------ Provided records

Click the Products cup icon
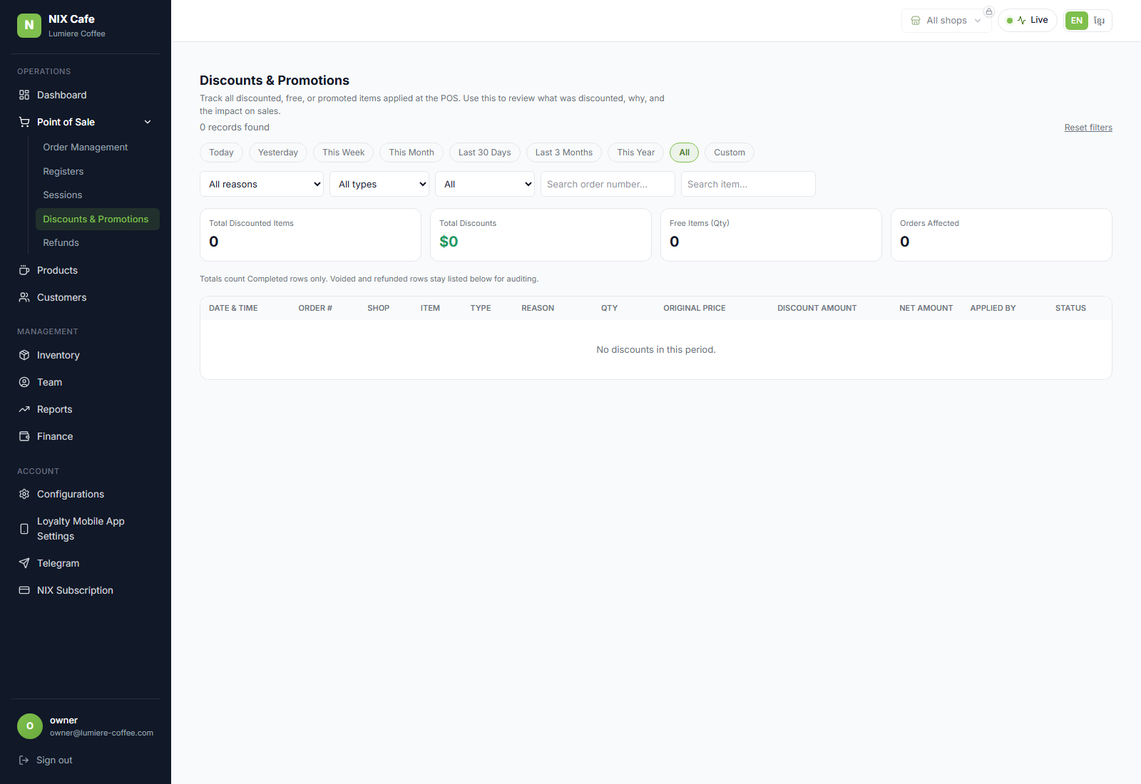Image resolution: width=1141 pixels, height=784 pixels. [x=24, y=270]
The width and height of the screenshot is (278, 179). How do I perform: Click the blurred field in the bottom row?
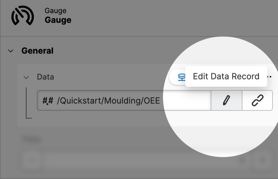[139, 160]
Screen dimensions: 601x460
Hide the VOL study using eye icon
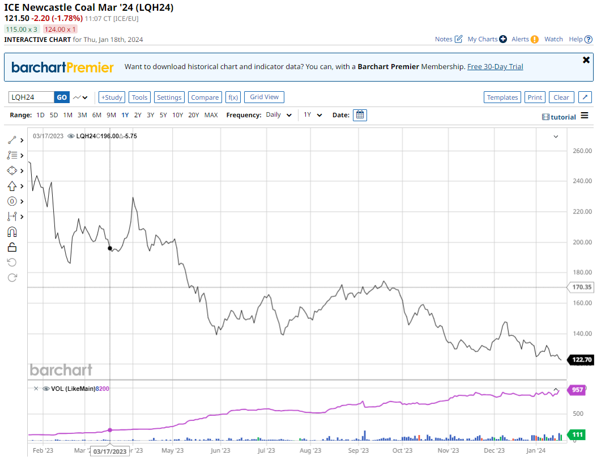[46, 389]
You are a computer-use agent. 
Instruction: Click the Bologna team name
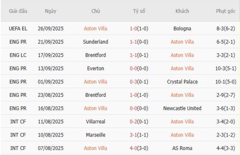click(182, 28)

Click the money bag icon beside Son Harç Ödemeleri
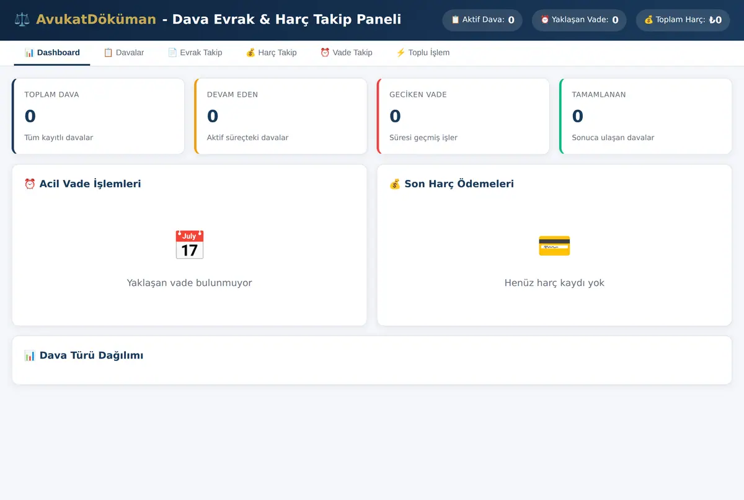tap(395, 184)
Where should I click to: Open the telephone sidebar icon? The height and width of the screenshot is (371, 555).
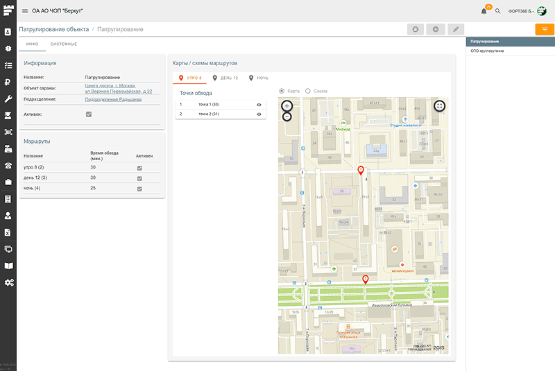tap(8, 165)
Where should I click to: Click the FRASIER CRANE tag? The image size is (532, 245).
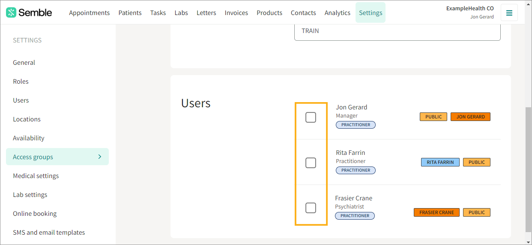point(436,212)
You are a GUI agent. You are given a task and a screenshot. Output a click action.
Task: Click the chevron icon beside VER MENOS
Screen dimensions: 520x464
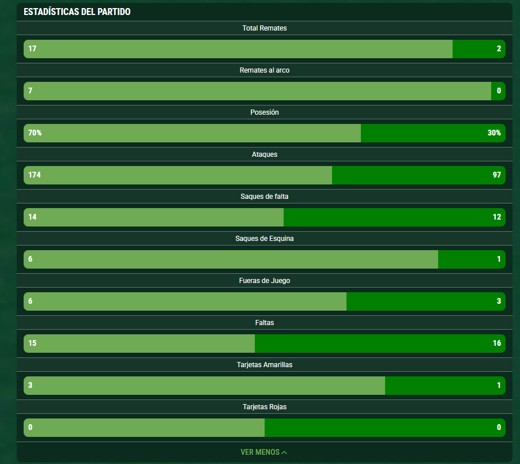284,452

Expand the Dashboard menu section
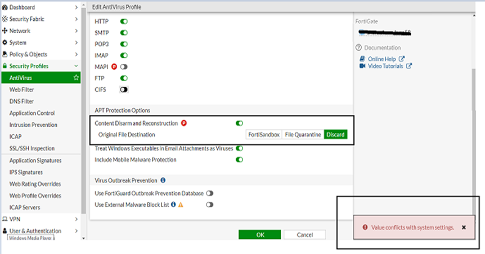point(77,7)
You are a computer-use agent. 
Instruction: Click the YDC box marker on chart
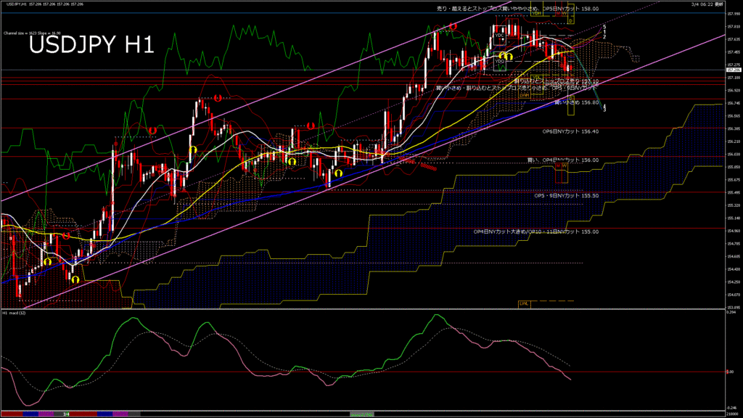click(499, 35)
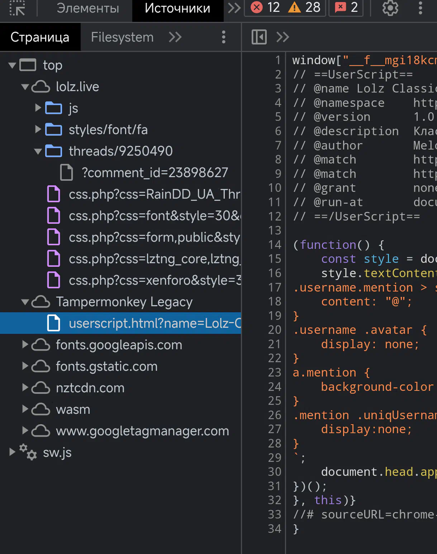The height and width of the screenshot is (554, 437).
Task: Open the navigator pane three-dot menu
Action: pos(223,37)
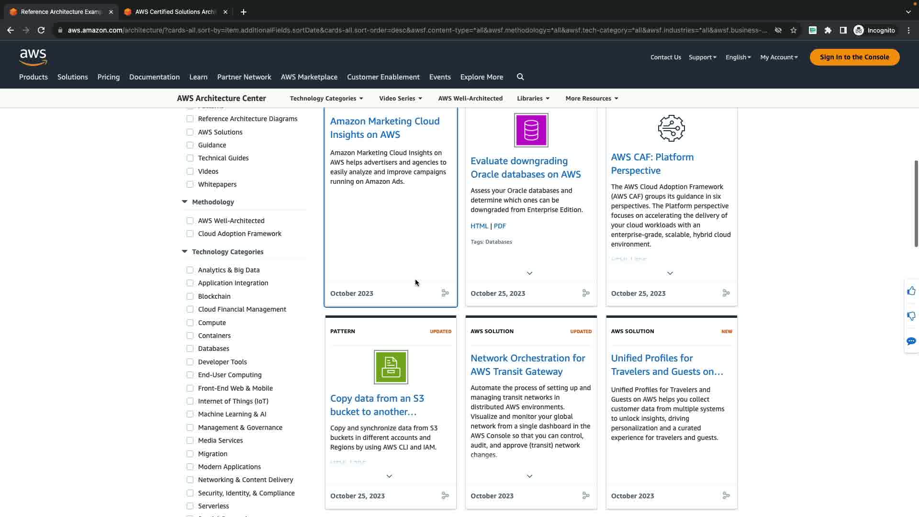Open the Technology Categories dropdown menu
Image resolution: width=919 pixels, height=517 pixels.
click(x=326, y=98)
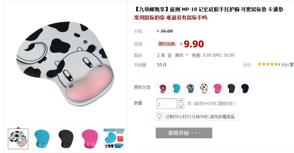View the black mouse pad thumbnail
This screenshot has height=153, width=294.
66,139

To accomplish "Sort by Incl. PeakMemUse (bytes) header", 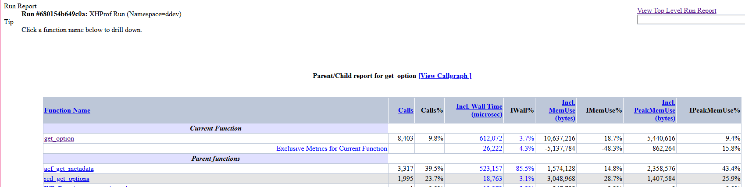I will pos(655,110).
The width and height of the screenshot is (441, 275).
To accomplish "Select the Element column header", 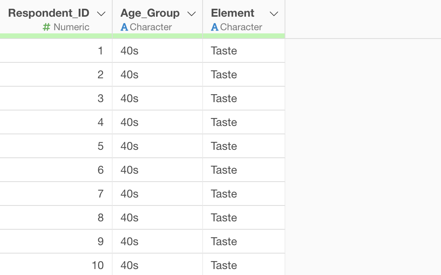I will point(233,13).
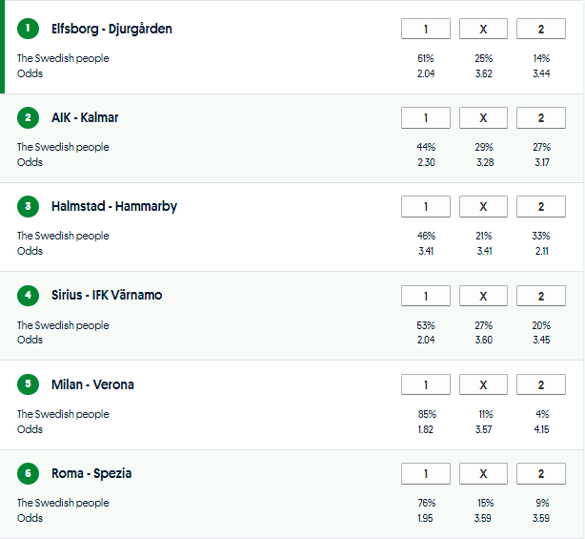
Task: Open the Sirius - IFK Värnamo match title
Action: point(107,295)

------------

_Description of the task_
Turn the entries from the line with "Click the money" up to and including the line with "point(436,212)" into a two-column CSV with the headers entry_text and answer. Give one row per entry, put each value in its own quoted field with line breaks replaced by spaces, and leave the pictures out.

_Final result_
entry_text,answer
"Click the money bag icon beside Son Harç Ödemeleri","tap(395, 184)"
"Where should I click to: Open the telephone sidebar icon? The height and width of the screenshot is (371, 555).","tap(8, 165)"
"Where should I click to: Click the FRASIER CRANE tag? The image size is (532, 245).","point(436,212)"